The election is over. Controversy and counting continue. Covid-19 rages. The economy sputters. Racial injustice persists. Americans are exhausted.

Biden stands at +/- 77 million popular votes and Trump at +/- 72 million. More votes were cast in 2020 than any time in U.S. history. More eligible people voted (67% est.) than since 1900 — 120 years!

Pundits will argue both sides: historic engagement is good while divisions signal rough waters ahead.

This is not a political post. This is an acknowledgement that in a divided country, the challenge for brands that go too far, not far enough or not at all to find common ground with an audience has never been greater.

Time for professional communicators to earn their pay.

In a November 11, 2020 Wall Street Journal article titled, “Marketers Navigate a Tricky Moment Selling to a Divided America,” beverage company Pernod Ricard’s CEO was quoted as saying, “Unity is going to be king. So we cannot be tone-deaf. We have to be thinking about all points of view.”

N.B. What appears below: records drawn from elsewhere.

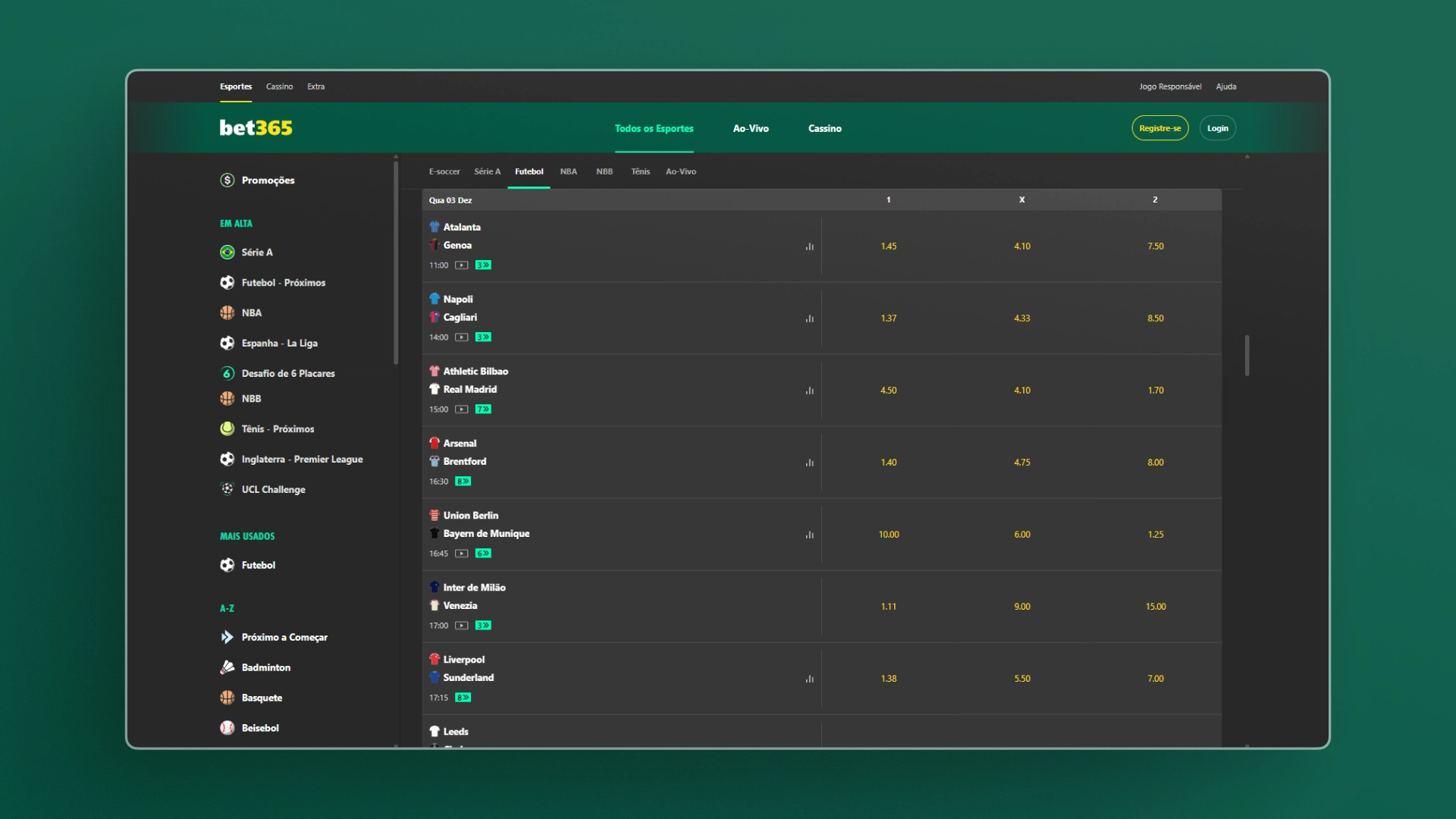Image resolution: width=1456 pixels, height=819 pixels.
Task: Select the Série A flag icon
Action: (x=227, y=252)
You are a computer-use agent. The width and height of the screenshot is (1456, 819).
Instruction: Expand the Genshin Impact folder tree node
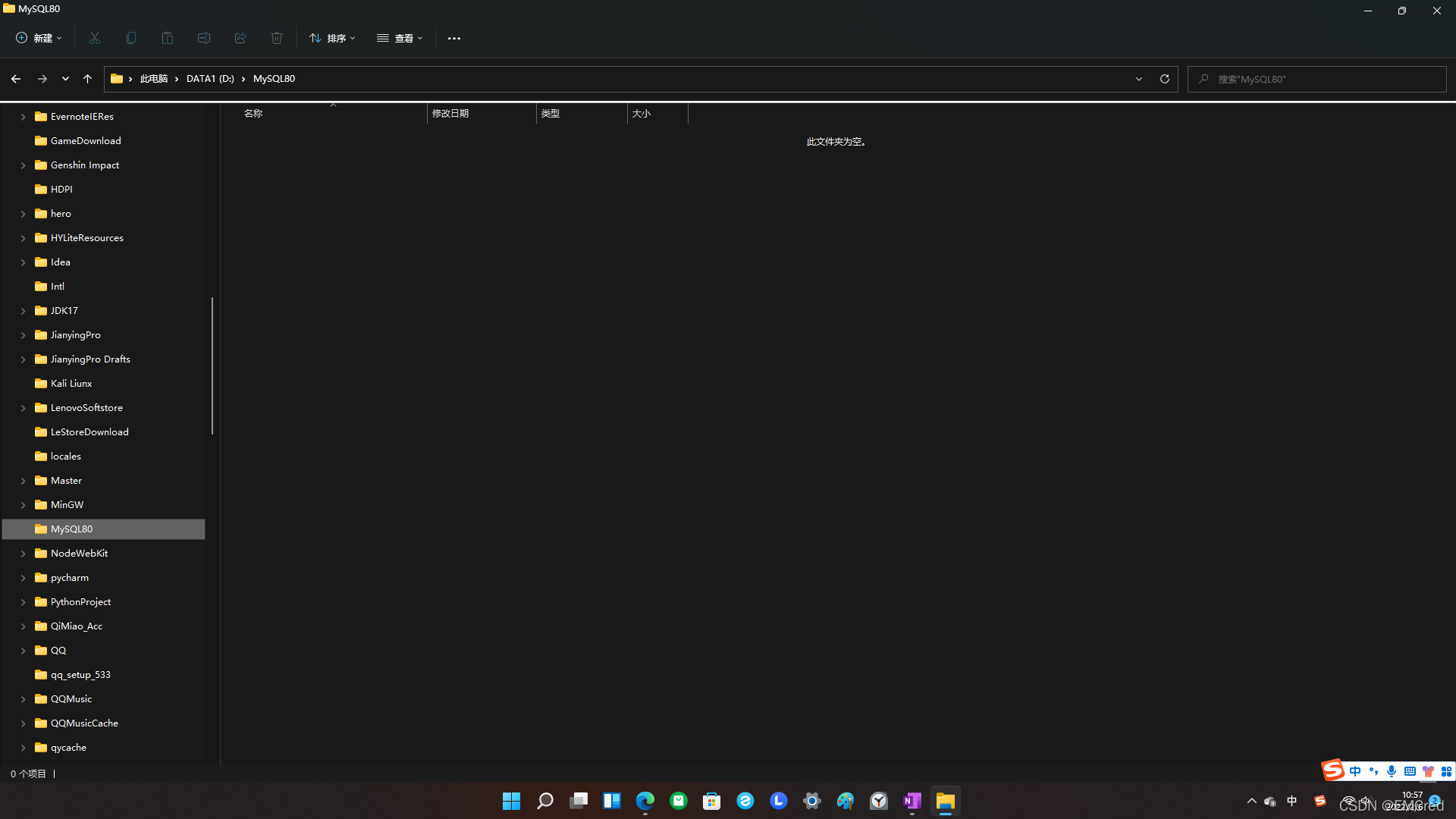(23, 165)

CMOs and CCOs need to think about what their brand stands for or, more importantly, where their brand’s consumers stand. They could be vivid red, bright blue or decidedly purple. Knowing is what matters.

I offer these five tips for today’s CMOs and CCOs:

  • Now, more than ever, engage: It has never been more important for a brand to engage. Living in a world that so easily moves to contention and conflict requires openness, candor, honesty and transparency to maintain that hard-earned relationship.
  • Be stridently honest: Brands need to be stridently honest, especially if it means apologizing for a well-intended but off-the-mark past comment or program. Meet it head-on. Don’t let it simmer. It will not just go away. Today’s marketer must accept that regardless of how thoughtful and careful they are, someone could be offended.
  • Make decisions better: Your decision-making and, thus your decisions, will be better if you commit yourself to seek dissenting opinions, welcome contrary views, be open to criticism and, when you’re ready to communicate, engage honestly and fully. Avoid “paralysis by analysis,” but know that making quick decisions today is more treacherous than ever.
  • Do what you say: Accountability for doing what you say has never been stronger and more important. One-off statements with no follow-through just won’t cut it. Today’s consumers and employees expect action. In many cases, they will demand it.
  • Establish boundaries: Be intentional about what is OK and what is not for your brand. Think it through in advance. Seek outside opinions to inform decisions. Communicate boundaries broadly so that from your outside agency to your internal social media managers, people know there’s a red line to not be crossed.

I believe the level of citizen engagement we witnessed in 2020 is good news for our country. Whether it is good news for your brand and all those relationships you worked so hard to develop, maintain and strengthen will depend on how deliberate and intentional you are when communicating.